In this paper, we extended the design space of body-based gestures. We investigated the accessibility of smartphone interaction for people with dystonia secondary to cerebral palsy by eliciting gestures on the touchscreen. We employed the guessability methodology of Wobbrock et al. [
38] and the referents
1 followed the previous work [
26,
36,
42] including 26 command operations on smartphones. Sixteen participants from the group of cerebral palsy with different levels of dystonia took part in the experiment. During the study, we presented participants with video clips demonstrating command actions and then requested them to define their preferred gestures for each referent. Using a think-aloud protocol, we collected qualitative data illuminating users’ thinking. When the gesture was elicited, the participants were asked to rate their defined gestures on a 7-point Likert scale in terms of Goodness of Fit, Ease of Use, and Social Acceptance [
5,
36,
42]. After completing all the tasks designed, we presented a short semi-structured interview to the participants for their experiment feedback.

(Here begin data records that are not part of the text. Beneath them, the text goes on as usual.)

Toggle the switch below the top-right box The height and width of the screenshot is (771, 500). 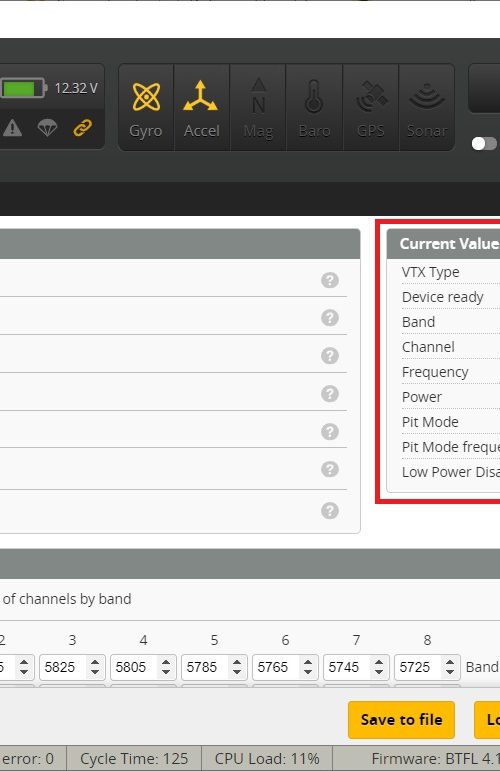[484, 143]
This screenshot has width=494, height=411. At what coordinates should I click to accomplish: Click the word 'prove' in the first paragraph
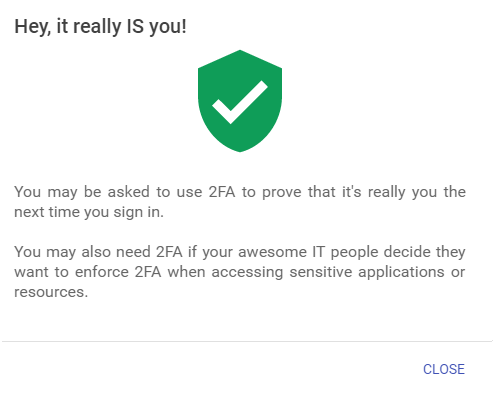click(282, 192)
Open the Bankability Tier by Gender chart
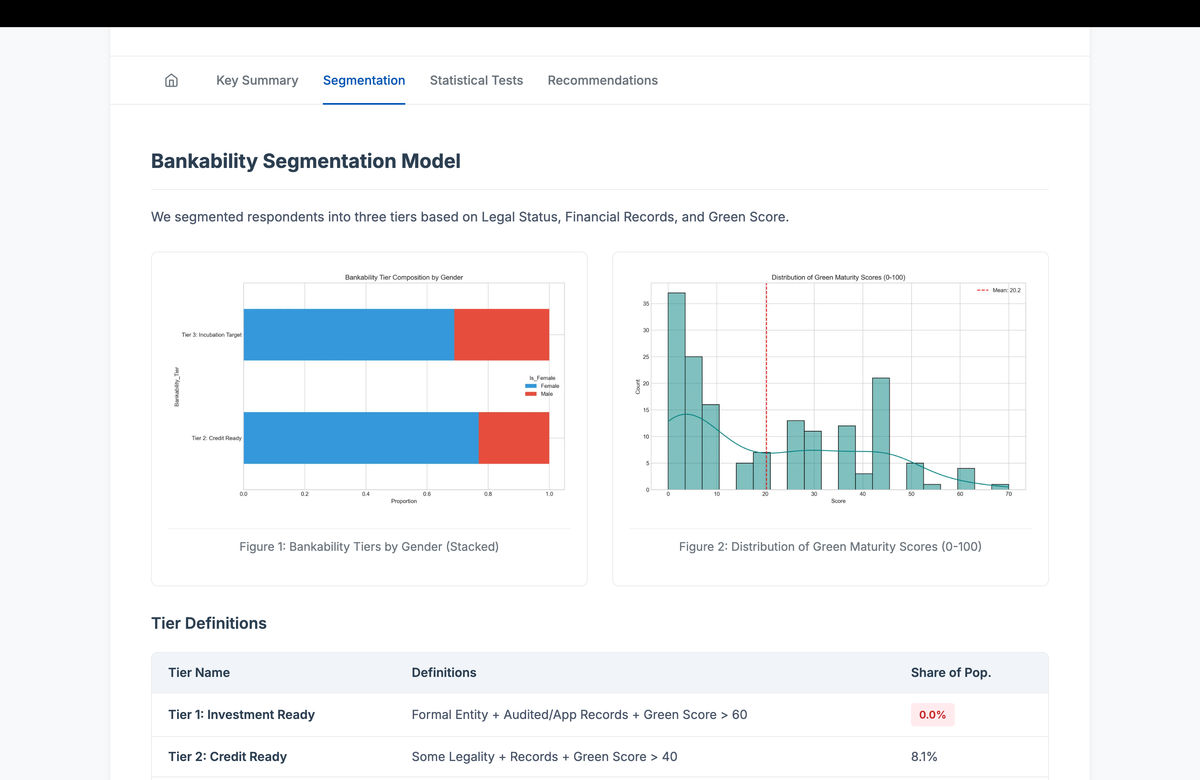1200x780 pixels. click(369, 390)
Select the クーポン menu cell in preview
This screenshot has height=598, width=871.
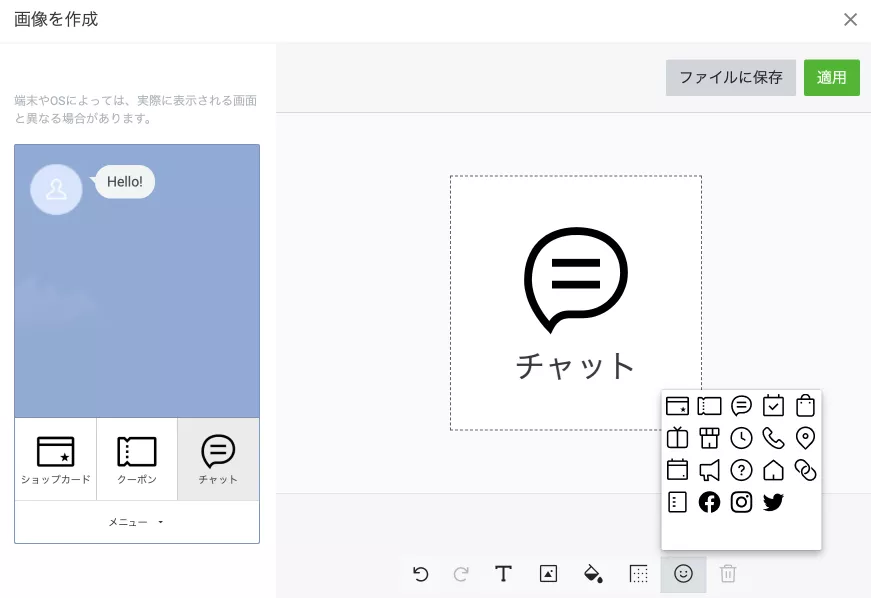click(x=137, y=459)
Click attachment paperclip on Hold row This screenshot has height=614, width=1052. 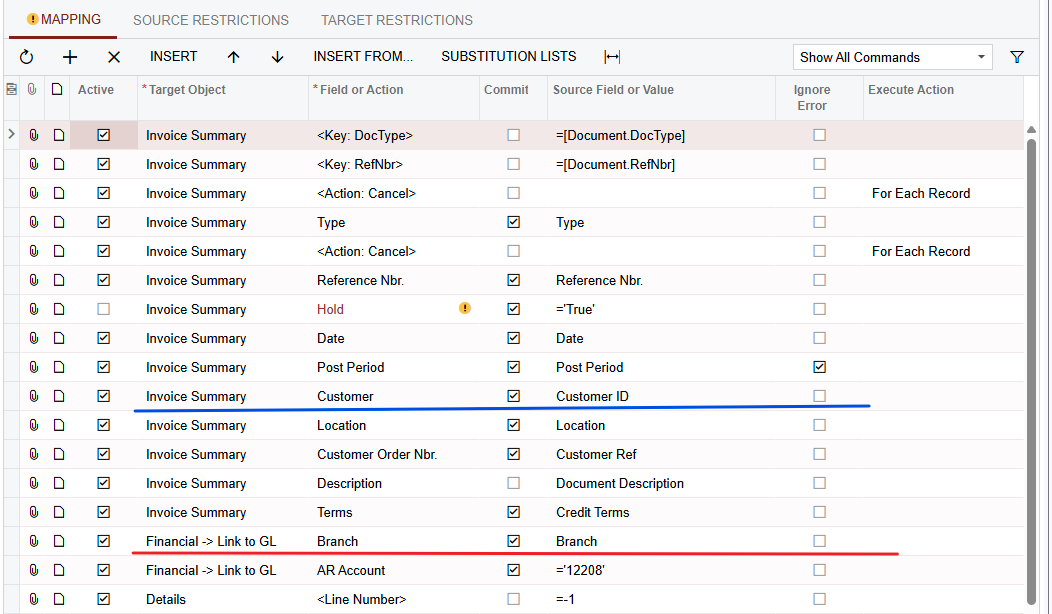point(34,309)
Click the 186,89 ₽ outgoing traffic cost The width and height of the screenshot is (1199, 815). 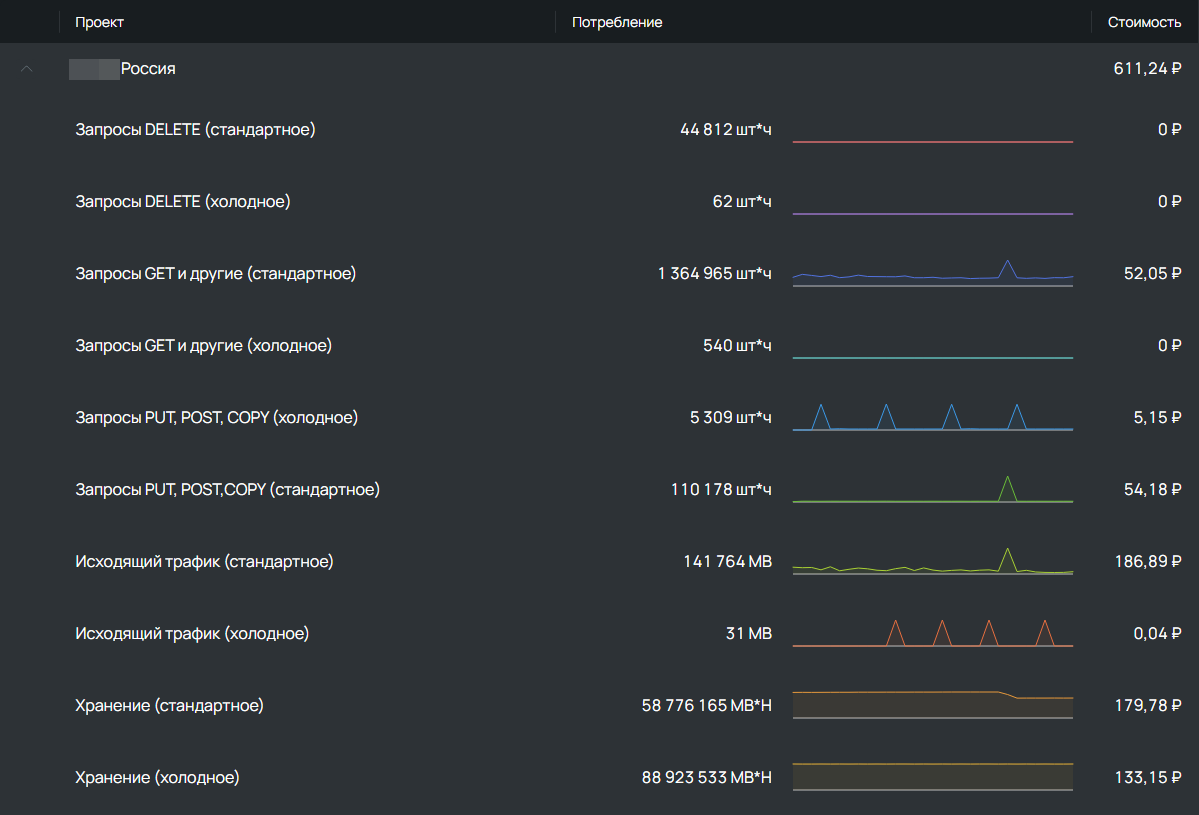pyautogui.click(x=1148, y=561)
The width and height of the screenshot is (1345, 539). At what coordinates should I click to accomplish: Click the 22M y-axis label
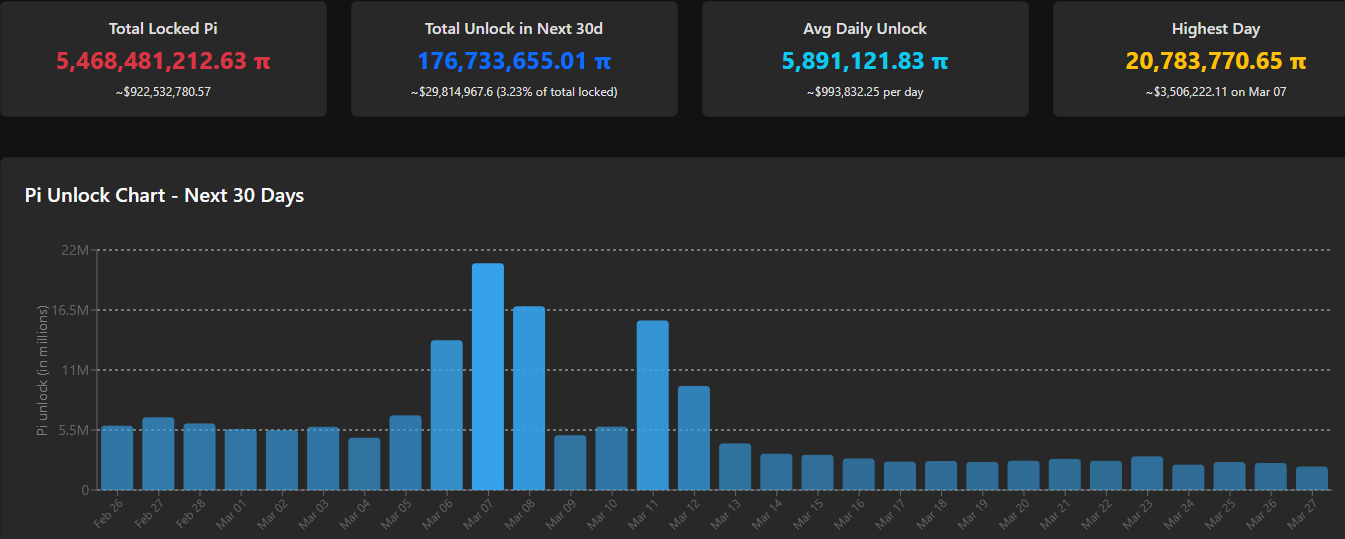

A total of 416 user-defined gestures (26 referents x 16 participants) were elicited in the experiment. Building upon this dataset, we calculated the agreement score of each referent and analyzed insights learned from participants’ feedback about user-defined gestures
2. Subsequently, we assigned the best head-based gestures for 26 referents. The results show that the participants with dystonia had specific preferences for gestures to interact with smartphones without finger touch. Participants preferred to make the gestures with their heads and preferred the gestures with small movements that were less obvious in public. Besides that, we also compared the user-defined head-based gesture set obtained in our experiment with the ones from other studies for people with motor impairment.
In summary, the main contributions of this study are as follows:
(1)
we took a first step to designing user-defined head gestures for people with dystonia, whose muscle ability poses challenges for the usage of user-defined gestures in prior work (e.g., [
7,
18,
42]);
(2)
we compared the user-defined gestures from this work with those from prior work and highlighted the commonalities and uniqueness of gestures for people with dystonia and possible rationales;
(3)
we further provide design guidelines for making user-defined smartphone gestures more accessible for people with dystonia.
3 Method
This section describes how people with dystonia design the head gestures for the referents selected from the smartphone. Our primary goal was to collect head gestures from people with dystonia and identify their preferred gestures set.
3.1 Participants
The number of participants in the experiment was based on the definition of user-defined gestures in previous studies. In previous studies, over 70% of the number of subjects ranged from 10 to 30. Moreover, small sample sizes are also reasonable in special situations, such as for people with disabilities [
36]. Sixteen voluntary participants (N=16), comprising nine males and seven females, with an average age of 25 (SD = 6), were recruited online for the study. Table
1 shows the demographic information of the participants. All participants were diagnosed with dystonia and motor impairment. Five of the participants had a language barrier with pronunciation difficulties in fluency and clarity. Eleven individuals had a secondary or higher education background, while five had a primary or lower education. Before the study, they all had smartphone experience and never using similar gesture control devices. After the study, all the participants were compensated for their time.
3.2 Referents selection and experimental setup
The target device in the experiment is a smartphone. Our study was a within-subjects design with one independent variable: referents. We surveyed common referents in previous research e.g. [
1,
7,
21,
26,
39,
42] so that the gesture set extends to a broad range of smartphone applications. And finally, twenty-six referents were settled for inducing material, which are 12 General commands, 10 App-related commands, and 4 Button-related commands [
7,
42].
An overview of the experimental setup is shown in Fig.
1. The participants can pick a quiet and private time seated in front of their personal device running the video conference platform. The entire process was recorded by webcam. One experimenter was responsible for monitoring the experimental process, the gestural video recordings, and writing down participants’ oral descriptions. Participants need to keep their upper body displayed in the video during the experiment as presented in Fig.
1(a). Besides, Fig.
1(b) shows a participant responding to a referent.
3.3 Procedure
Fig.
2 shows the procedure of the study. Before the experiment, participants were informed of the details (e.g., the purpose, tasks, requirements, etc.) in an online questionnaire, which included general demographic information and a simple investigation of smartphone use. In addition, participants had to sign a consent form.
Once ready, participants watched the video clips. After clarity on the effect of tasks, the participant began to design the head gesture for each referent in a think-aloud manner. During the process, participants were encouraged to create more than one head gesture for each referent, perform them three times, and then select the best gesture from them. To reduce the sequential effect of task presentation, if participants ask to know about all tasks first, we will give participants one minute to glance over 26 tasks. Following the completion of a gesture design, participants were asked to evaluate the three aspects on a 7-point Likert scale. For 26 tasks, participants need to repeat 26 times of the above process.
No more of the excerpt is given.